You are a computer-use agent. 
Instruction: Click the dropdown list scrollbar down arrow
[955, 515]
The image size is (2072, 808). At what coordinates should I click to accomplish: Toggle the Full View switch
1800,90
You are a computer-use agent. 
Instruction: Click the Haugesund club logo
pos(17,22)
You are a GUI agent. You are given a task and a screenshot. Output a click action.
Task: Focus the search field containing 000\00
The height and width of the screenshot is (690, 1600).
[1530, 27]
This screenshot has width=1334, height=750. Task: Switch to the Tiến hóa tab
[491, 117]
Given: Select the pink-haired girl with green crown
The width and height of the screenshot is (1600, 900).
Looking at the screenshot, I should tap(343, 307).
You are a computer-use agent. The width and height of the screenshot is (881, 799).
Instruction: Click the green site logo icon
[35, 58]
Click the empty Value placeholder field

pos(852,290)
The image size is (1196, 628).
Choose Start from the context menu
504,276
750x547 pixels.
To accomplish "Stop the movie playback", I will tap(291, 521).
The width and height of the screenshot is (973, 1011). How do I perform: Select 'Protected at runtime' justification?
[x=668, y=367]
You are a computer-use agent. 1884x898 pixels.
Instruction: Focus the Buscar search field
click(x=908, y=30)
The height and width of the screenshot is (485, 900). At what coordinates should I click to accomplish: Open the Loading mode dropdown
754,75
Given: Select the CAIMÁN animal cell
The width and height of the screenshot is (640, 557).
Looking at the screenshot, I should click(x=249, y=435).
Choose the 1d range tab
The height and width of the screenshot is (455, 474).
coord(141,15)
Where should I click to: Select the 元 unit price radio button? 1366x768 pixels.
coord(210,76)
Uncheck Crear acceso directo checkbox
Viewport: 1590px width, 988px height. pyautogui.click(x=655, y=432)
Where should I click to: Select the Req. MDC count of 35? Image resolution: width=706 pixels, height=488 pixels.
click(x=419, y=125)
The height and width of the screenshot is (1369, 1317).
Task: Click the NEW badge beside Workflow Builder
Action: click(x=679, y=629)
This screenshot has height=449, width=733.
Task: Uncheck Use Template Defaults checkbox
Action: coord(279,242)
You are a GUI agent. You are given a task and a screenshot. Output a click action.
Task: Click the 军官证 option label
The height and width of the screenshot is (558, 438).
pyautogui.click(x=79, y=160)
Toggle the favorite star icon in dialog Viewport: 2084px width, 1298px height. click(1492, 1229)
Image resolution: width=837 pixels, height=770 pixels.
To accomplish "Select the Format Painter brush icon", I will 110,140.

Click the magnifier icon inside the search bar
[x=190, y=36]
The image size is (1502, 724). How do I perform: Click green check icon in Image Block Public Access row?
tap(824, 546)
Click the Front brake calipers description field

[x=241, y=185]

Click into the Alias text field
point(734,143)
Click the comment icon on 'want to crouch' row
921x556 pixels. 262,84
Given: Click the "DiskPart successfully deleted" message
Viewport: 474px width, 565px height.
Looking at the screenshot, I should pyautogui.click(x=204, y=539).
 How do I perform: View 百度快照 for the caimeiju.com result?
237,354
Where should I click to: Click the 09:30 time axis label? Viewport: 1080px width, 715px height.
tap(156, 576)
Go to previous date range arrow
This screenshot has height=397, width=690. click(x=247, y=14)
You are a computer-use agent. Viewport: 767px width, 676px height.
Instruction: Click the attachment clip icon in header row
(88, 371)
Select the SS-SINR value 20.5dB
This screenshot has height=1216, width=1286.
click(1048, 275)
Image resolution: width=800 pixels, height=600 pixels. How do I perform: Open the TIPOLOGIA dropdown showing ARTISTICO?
+ + + + + + +
Description of the task — Determine how many of the lines above hold the word "will", and output that number by itself.

Expected answer — 2